Prima che Pankow potesse realizzare quello che stava succedendo, l'uomo glielo pose sulla testa, quindi solennemente proclamò: “Taguató Ovevéva!”
Alla frase seguì un’ovazione.
Taguató Ovevéva!” ripeté l’uomo, indicando il tenente col copricapo di piume.
Alle spalle di Pankow, il professor Dachs spiegò: “L’ha nominata Aquila Volante. È un grande onore.”
Beh, allora bisognerà brindare, direi!” esclamò il tenente, spostandosi con noncuranza il copricapo sulle ventitré. “Purché la qualifica non comporti sposare la figlia del tizio con le collane.”
Gettò uno sguardo fugace a Yvoty Jaguarete, che finalmente libera, con le trecce che le ballonzolavano sulla schiena e un abito discinto, conduceva le danze intorno al fuoco. Distolse lo sguardo con un brivido di orrore.
Si girò poi a cercare i suoi: Wendel ce l'aveva di fianco, Hans e Michael, a torso nudo e variamente imbrattati di pittura, stavano saltellando assieme agli indigeni. I marinai erano riusciti ad accaparrarsi una delle anfore e la stavano con gioia vuotando.
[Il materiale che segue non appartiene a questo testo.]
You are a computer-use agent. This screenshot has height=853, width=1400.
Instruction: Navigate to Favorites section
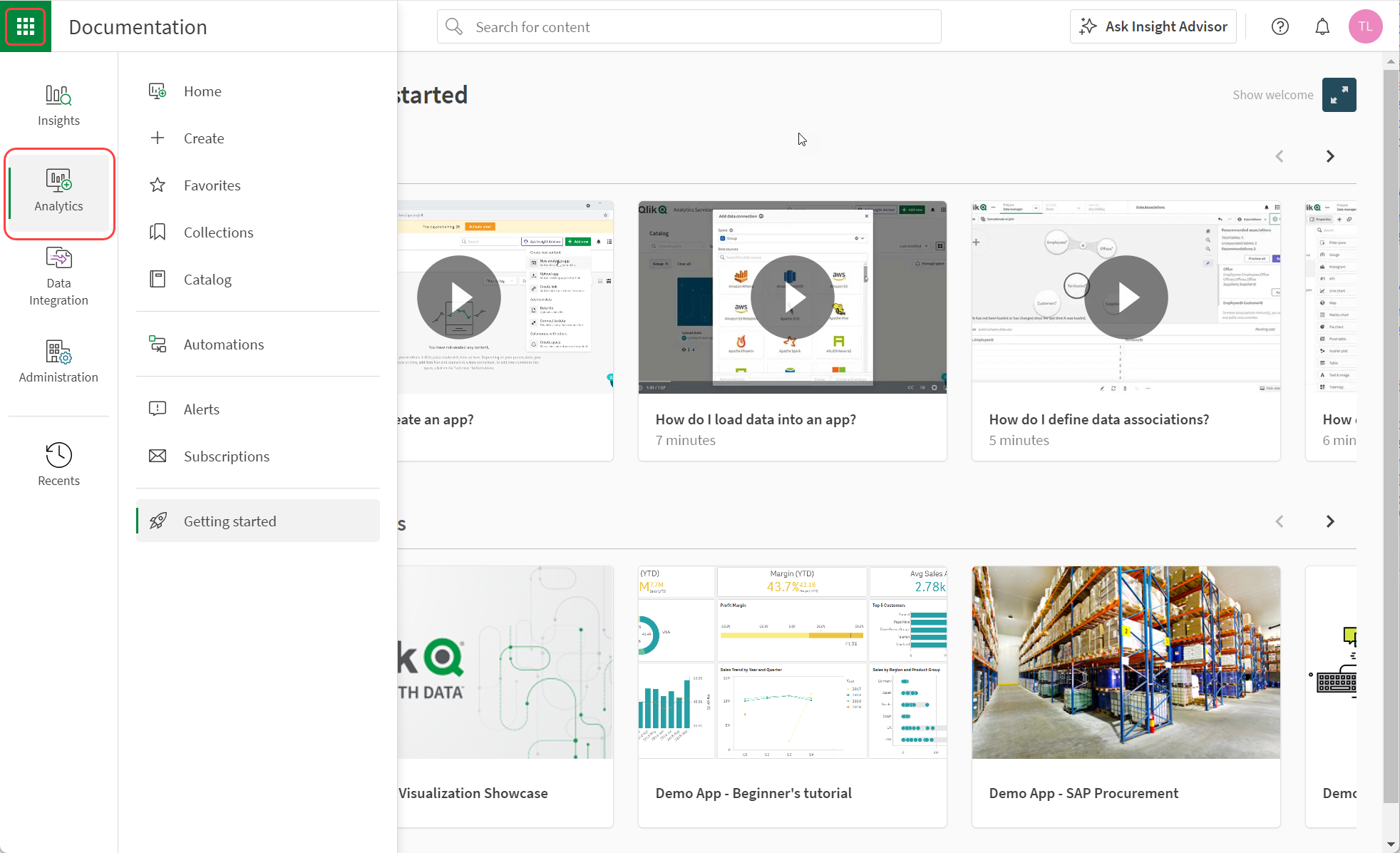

Il tizio che parlava la lingua locale era immerso in una fitta conversazione con un indio, mentre quello che si era qualificato come tecnico – il professor Hase, se ricordava bene – stava parlando di fenomeni elettrostatici con il guardiamarina.
Non vedeva Schelle da nessuna parte: magari il furbastro si era già trovato qualche ragazza india e le stava facendo vedere le costellazioni, per così dire.
Liquidò la faccenda con un'alzata di spalle, si liberò della camicia e gridò: “Ehi, ci sono anch'io!”
Corse a raggiungere quelli che stavano ballando intorno al fuoco.

Appena fuori dal villaggio, seduto su una pietra, Schelle emise un sospiro. Da una parte si augurava che nessuno andasse a cercarlo, ma dall’altra il fatto che tutti si stessero divertendo e a nessuno interessasse sapere che fine aveva fatto lo metteva in uno stato d’animo plumbeo.
Aggrottò le sopracciglia. Chi aveva colpa di tutto era ovviamente il tenente Pankow. Lui e la sua stupida noncuranza. In quel momento sentiva la sua voce allegra, squillante, vagamente appesantita dall’alcol, intonare maldestramente quello che doveva essere un canto indigeno, chiaramente storpiato come un indio avrebbe potuto storpiare Die Fahne hoch.
Le strofe finirono in grandi risate, qualcuno urlò qualcosa e le risate ebbero un parossismo.
Corrugò la fronte: si stavano divertendo alla grande laggiù. Si stavano ubriacando, magari, incuranti della guerra e dei nemici che senza dubbio infestavano l’isola. “Un comportamento molto responsabile,” borbottò, e poi non riuscì ad aggiungere altro, perché una robusta mano lo afferrò per il collo togliendogli il respiro e un’altra gli tappò la bocca.
D’istinto si divincolò, ma altre mani lo immobilizzarono e lo trascinarono via.